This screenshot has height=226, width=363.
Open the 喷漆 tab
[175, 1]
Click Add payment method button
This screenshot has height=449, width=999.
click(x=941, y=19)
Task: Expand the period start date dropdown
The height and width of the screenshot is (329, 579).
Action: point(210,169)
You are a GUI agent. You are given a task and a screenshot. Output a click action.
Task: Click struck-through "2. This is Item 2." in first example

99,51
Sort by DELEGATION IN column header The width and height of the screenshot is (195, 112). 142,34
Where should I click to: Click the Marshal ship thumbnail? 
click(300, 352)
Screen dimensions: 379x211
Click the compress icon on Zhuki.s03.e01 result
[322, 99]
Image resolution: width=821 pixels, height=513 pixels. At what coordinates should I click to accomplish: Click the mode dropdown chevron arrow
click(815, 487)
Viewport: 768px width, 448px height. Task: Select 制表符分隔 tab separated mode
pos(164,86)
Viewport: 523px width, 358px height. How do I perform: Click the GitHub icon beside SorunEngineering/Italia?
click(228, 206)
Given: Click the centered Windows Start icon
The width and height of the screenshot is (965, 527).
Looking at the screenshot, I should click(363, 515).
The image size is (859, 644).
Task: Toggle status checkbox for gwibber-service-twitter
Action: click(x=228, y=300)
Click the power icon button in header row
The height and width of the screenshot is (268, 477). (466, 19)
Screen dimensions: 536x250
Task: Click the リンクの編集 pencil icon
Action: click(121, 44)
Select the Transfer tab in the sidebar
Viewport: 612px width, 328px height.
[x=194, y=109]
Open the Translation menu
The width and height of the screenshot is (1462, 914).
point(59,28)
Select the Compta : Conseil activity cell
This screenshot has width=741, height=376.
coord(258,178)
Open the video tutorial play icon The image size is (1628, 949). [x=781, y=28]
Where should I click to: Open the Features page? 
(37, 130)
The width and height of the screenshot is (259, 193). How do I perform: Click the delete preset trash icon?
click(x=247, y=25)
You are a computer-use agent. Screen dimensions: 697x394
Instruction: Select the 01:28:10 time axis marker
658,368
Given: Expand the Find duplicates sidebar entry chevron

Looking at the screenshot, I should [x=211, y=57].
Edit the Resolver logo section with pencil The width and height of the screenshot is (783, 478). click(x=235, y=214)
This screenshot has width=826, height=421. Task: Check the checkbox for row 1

****************

THE PROBLEM:
Please copy the entire listing, leaving each line exactly as written.

ANSWER SECTION:
This screenshot has height=226, width=363.
Open the 喷漆 tab
[175, 1]
Click Add payment method button
This screenshot has height=449, width=999.
click(x=941, y=19)
Task: Expand the period start date dropdown
The height and width of the screenshot is (329, 579).
Action: point(210,169)
You are a GUI agent. You are given a task and a screenshot. Output a click action.
Task: Click struck-through "2. This is Item 2." in first example

99,51
Sort by DELEGATION IN column header The width and height of the screenshot is (195, 112). 142,34
Where should I click to: Click the Marshal ship thumbnail? 
click(300, 352)
Screen dimensions: 379x211
Click the compress icon on Zhuki.s03.e01 result
[322, 99]
Image resolution: width=821 pixels, height=513 pixels. At what coordinates should I click to accomplish: Click the mode dropdown chevron arrow
click(815, 487)
Viewport: 768px width, 448px height. Task: Select 制表符分隔 tab separated mode
pos(164,86)
Viewport: 523px width, 358px height. How do I perform: Click the GitHub icon beside SorunEngineering/Italia?
click(228, 206)
Given: Click the centered Windows Start icon
The width and height of the screenshot is (965, 527).
Looking at the screenshot, I should click(363, 515).
The image size is (859, 644).
Task: Toggle status checkbox for gwibber-service-twitter
Action: click(x=228, y=300)
Click the power icon button in header row
The height and width of the screenshot is (268, 477). (466, 19)
Screen dimensions: 536x250
Task: Click the リンクの編集 pencil icon
Action: click(121, 44)
Select the Transfer tab in the sidebar
Viewport: 612px width, 328px height.
[x=194, y=109]
Open the Translation menu
The width and height of the screenshot is (1462, 914).
point(59,28)
Select the Compta : Conseil activity cell
This screenshot has width=741, height=376.
coord(258,178)
Open the video tutorial play icon The image size is (1628, 949). [x=781, y=28]
Where should I click to: Open the Features page? 
(37, 130)
The width and height of the screenshot is (259, 193). How do I perform: Click the delete preset trash icon?
click(x=247, y=25)
You are a computer-use agent. Screen dimensions: 697x394
Instruction: Select the 01:28:10 time axis marker
658,368
Given: Expand the Find duplicates sidebar entry chevron

Looking at the screenshot, I should [x=211, y=57].
Edit the Resolver logo section with pencil The width and height of the screenshot is (783, 478). click(x=235, y=214)
This screenshot has width=826, height=421. Task: Check the checkbox for row 1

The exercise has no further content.